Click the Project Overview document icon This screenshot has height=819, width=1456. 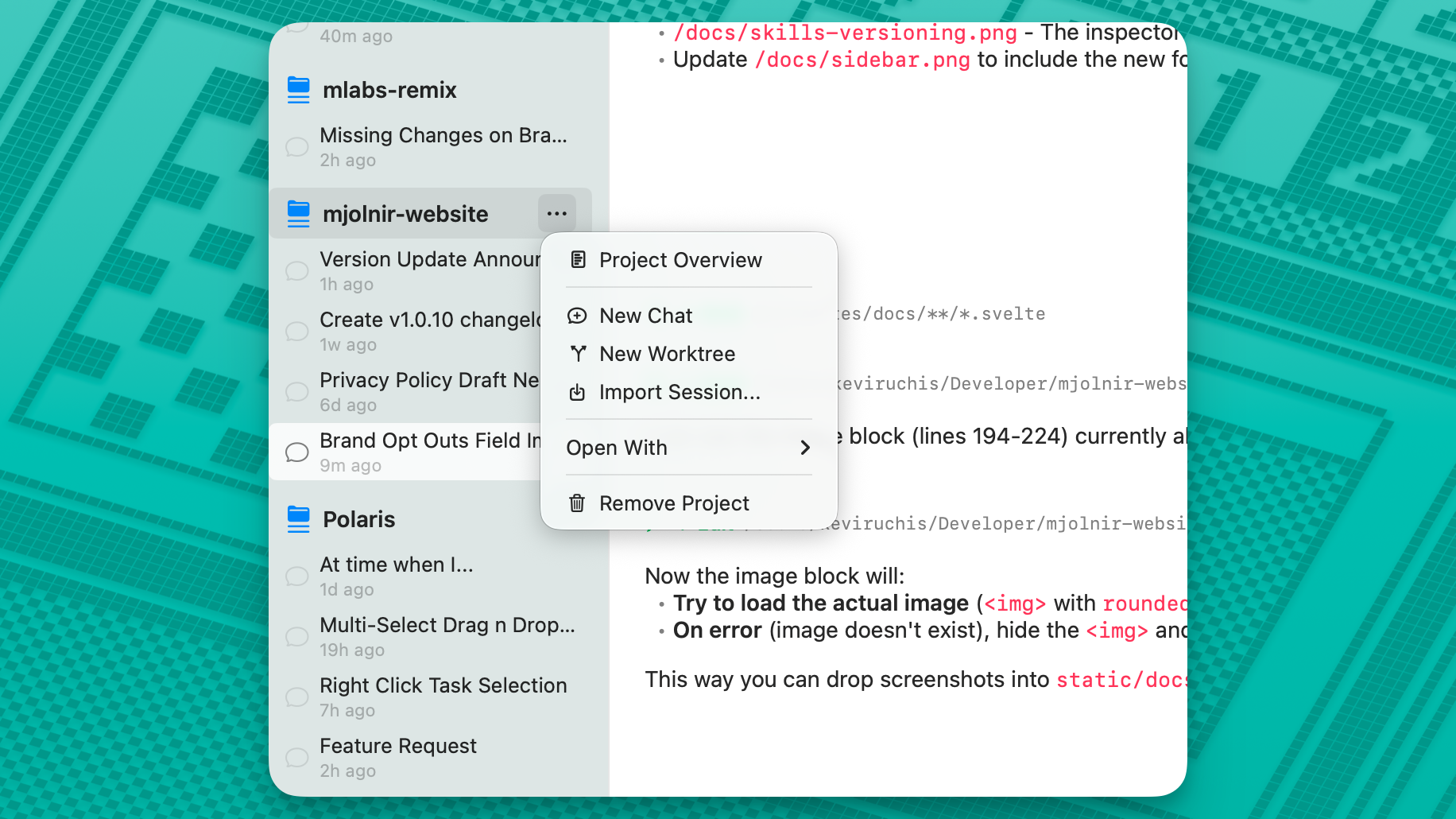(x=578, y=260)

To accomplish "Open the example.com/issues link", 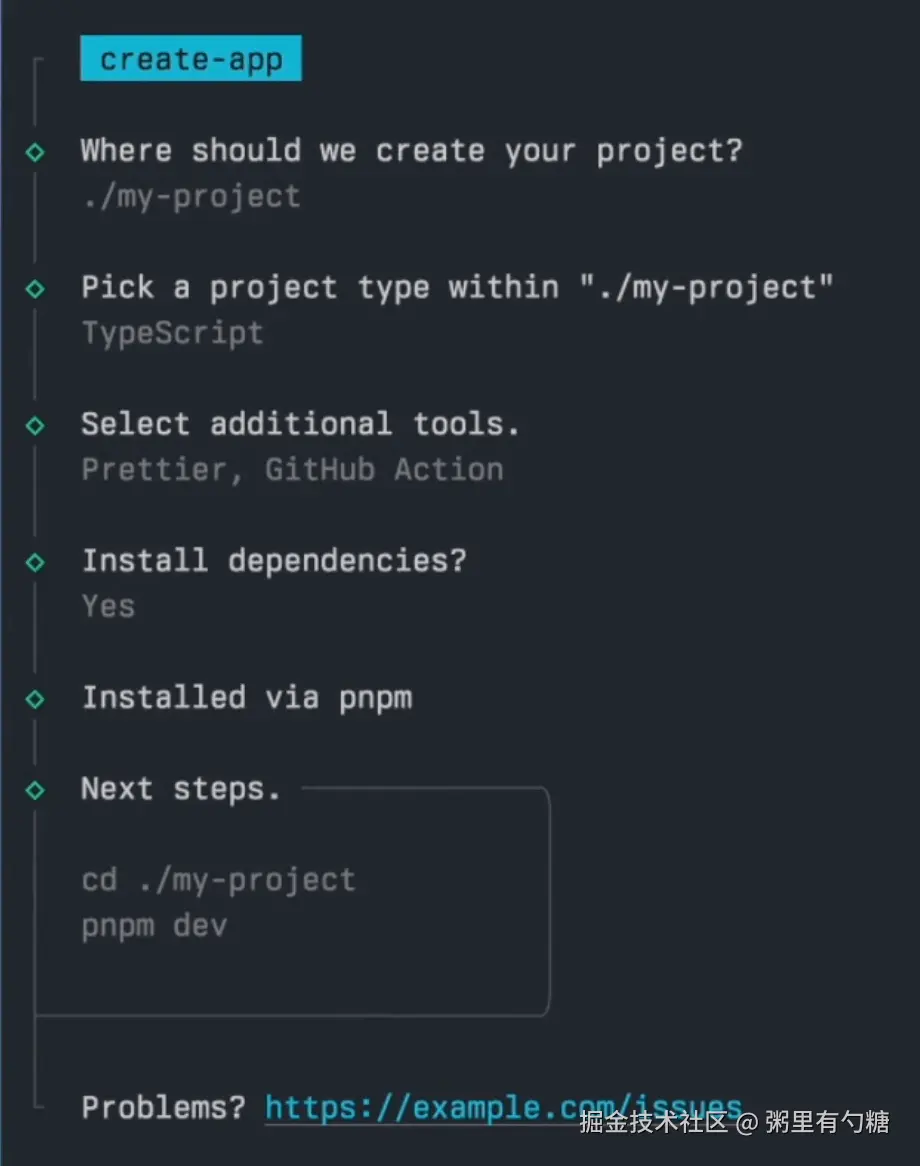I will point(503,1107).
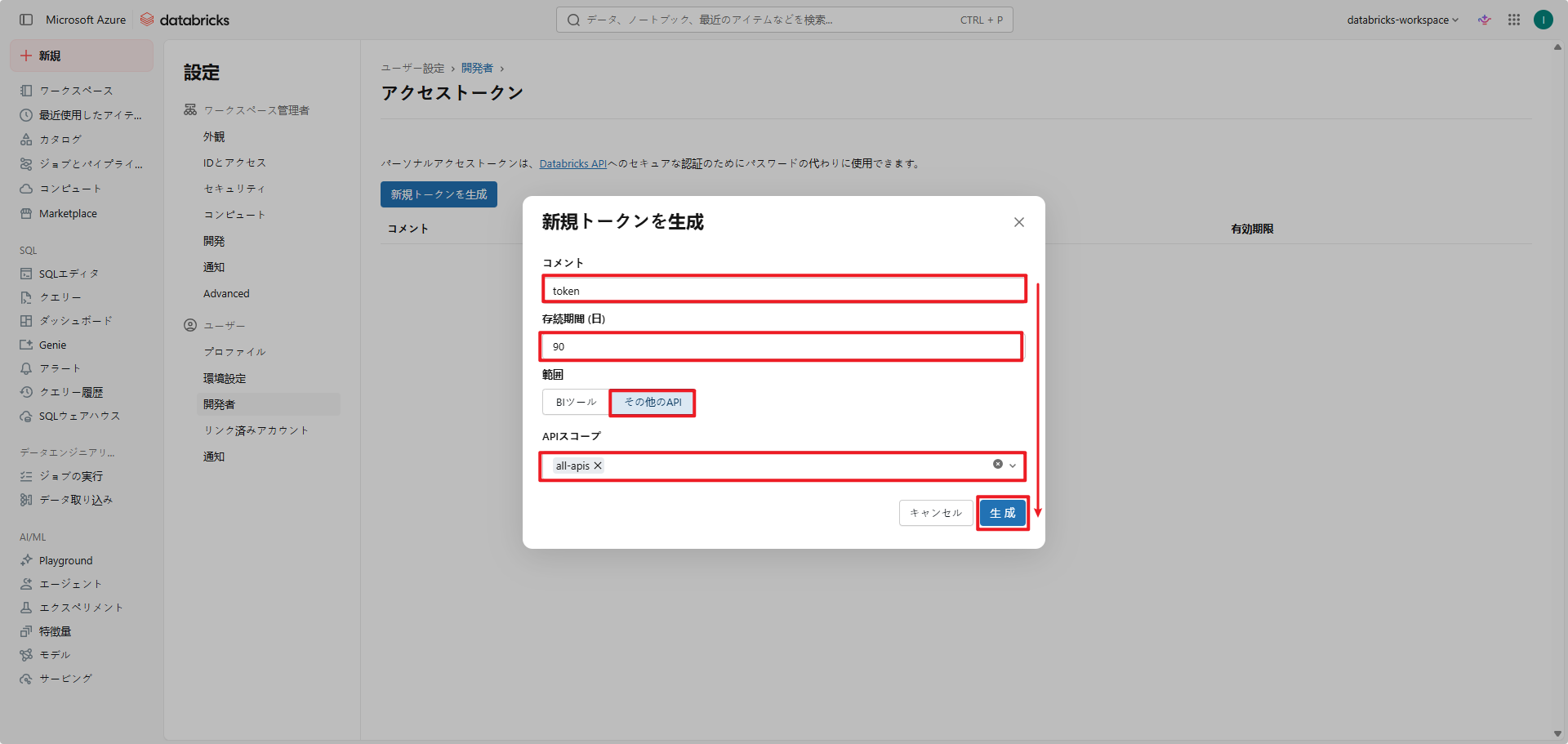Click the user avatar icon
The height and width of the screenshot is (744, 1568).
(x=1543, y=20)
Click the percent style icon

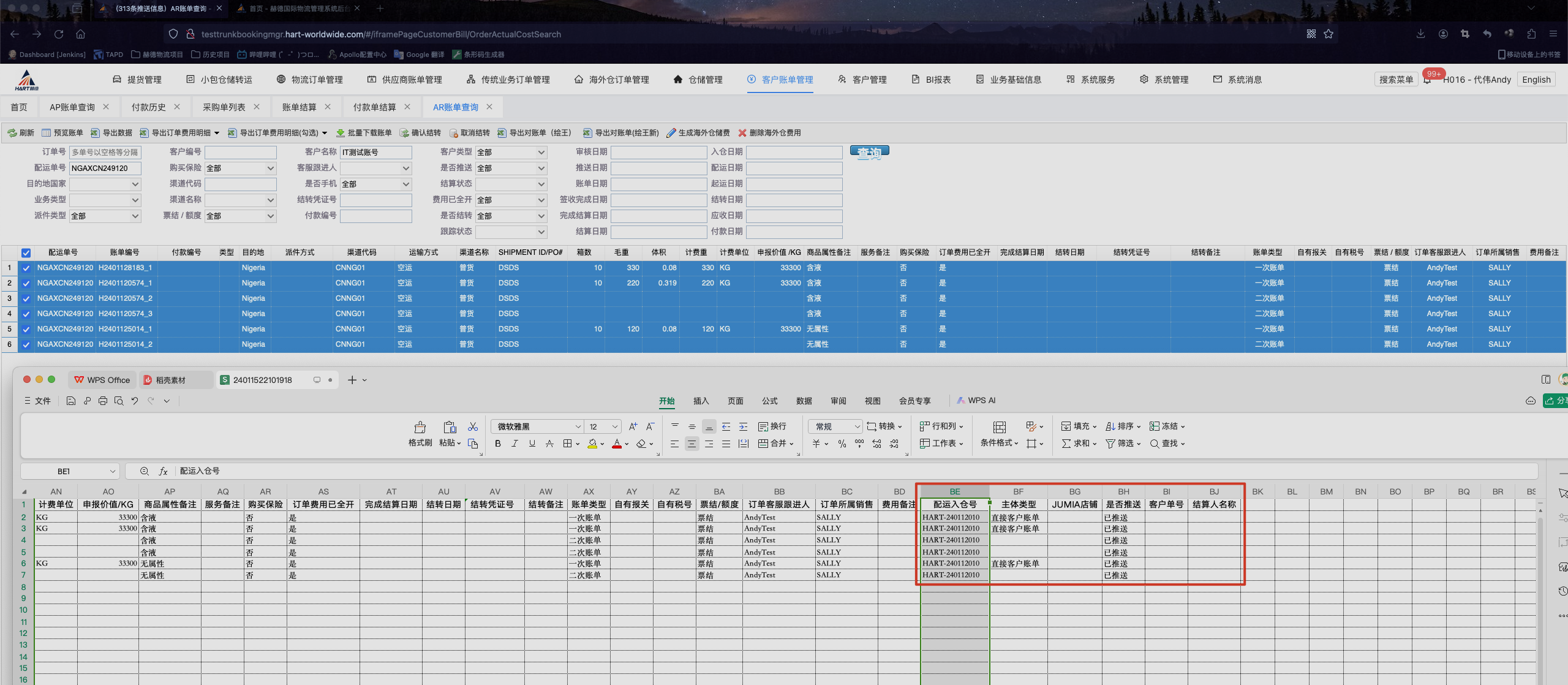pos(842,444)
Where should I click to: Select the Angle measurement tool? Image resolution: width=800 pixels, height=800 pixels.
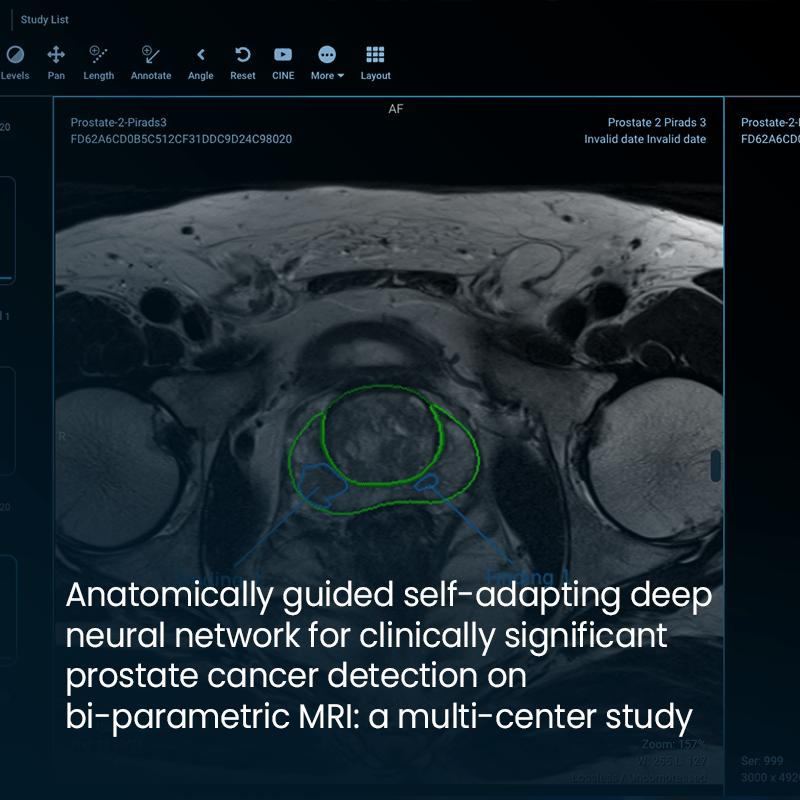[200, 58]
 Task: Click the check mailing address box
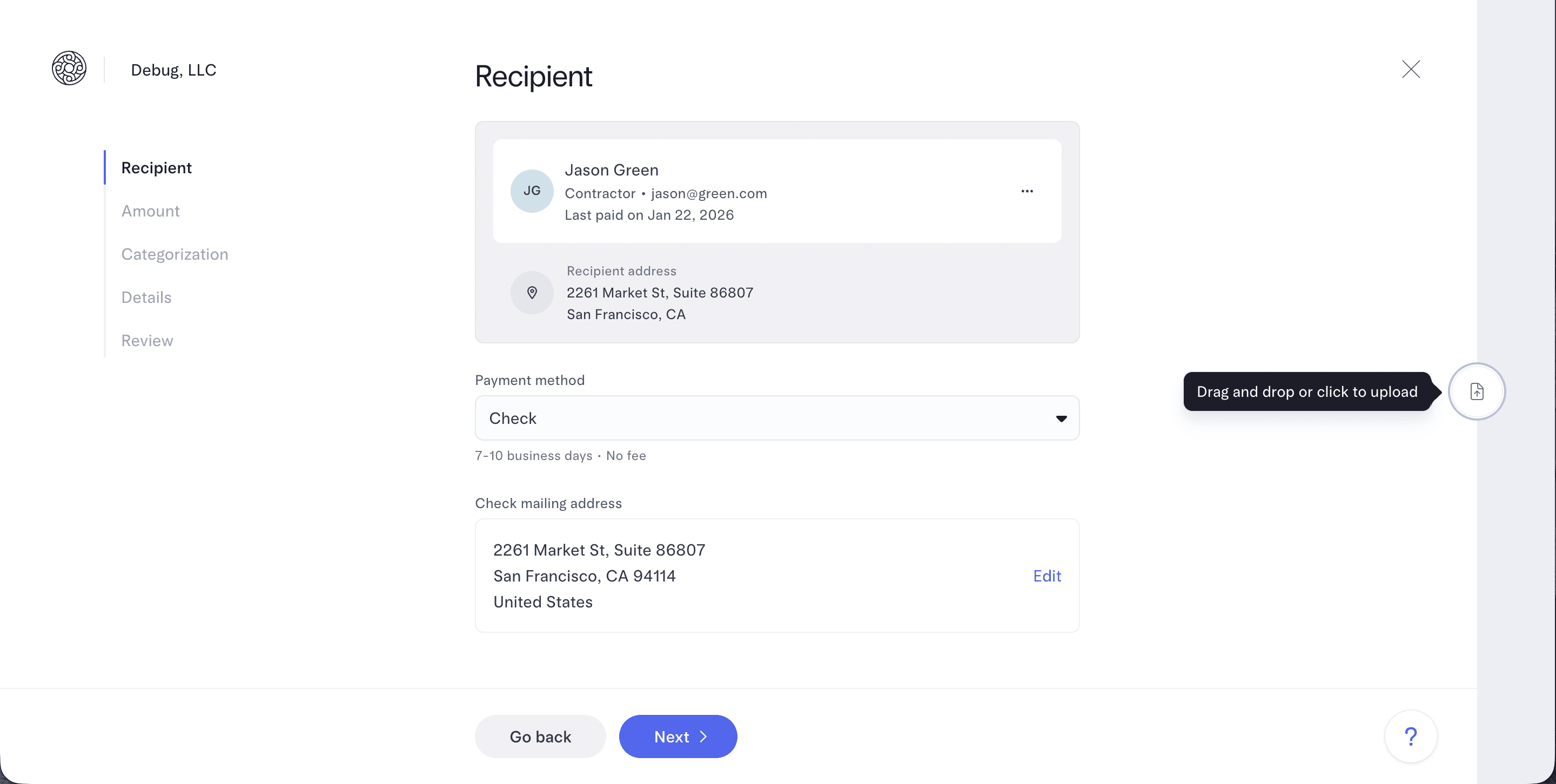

* _Goal of the exercise_
Starting with the line that contains "Where should I" and going on through the end of the data, write those lines out again with "mailing address" swapped for "billing address" and everything else unchanged. Leave the pictures out.

* _Exercise response_
Where should I click to: Select the Angle measurement tool? Image resolution: width=800 pixels, height=800 pixels.
[200, 58]
 Task: Click the check billing address box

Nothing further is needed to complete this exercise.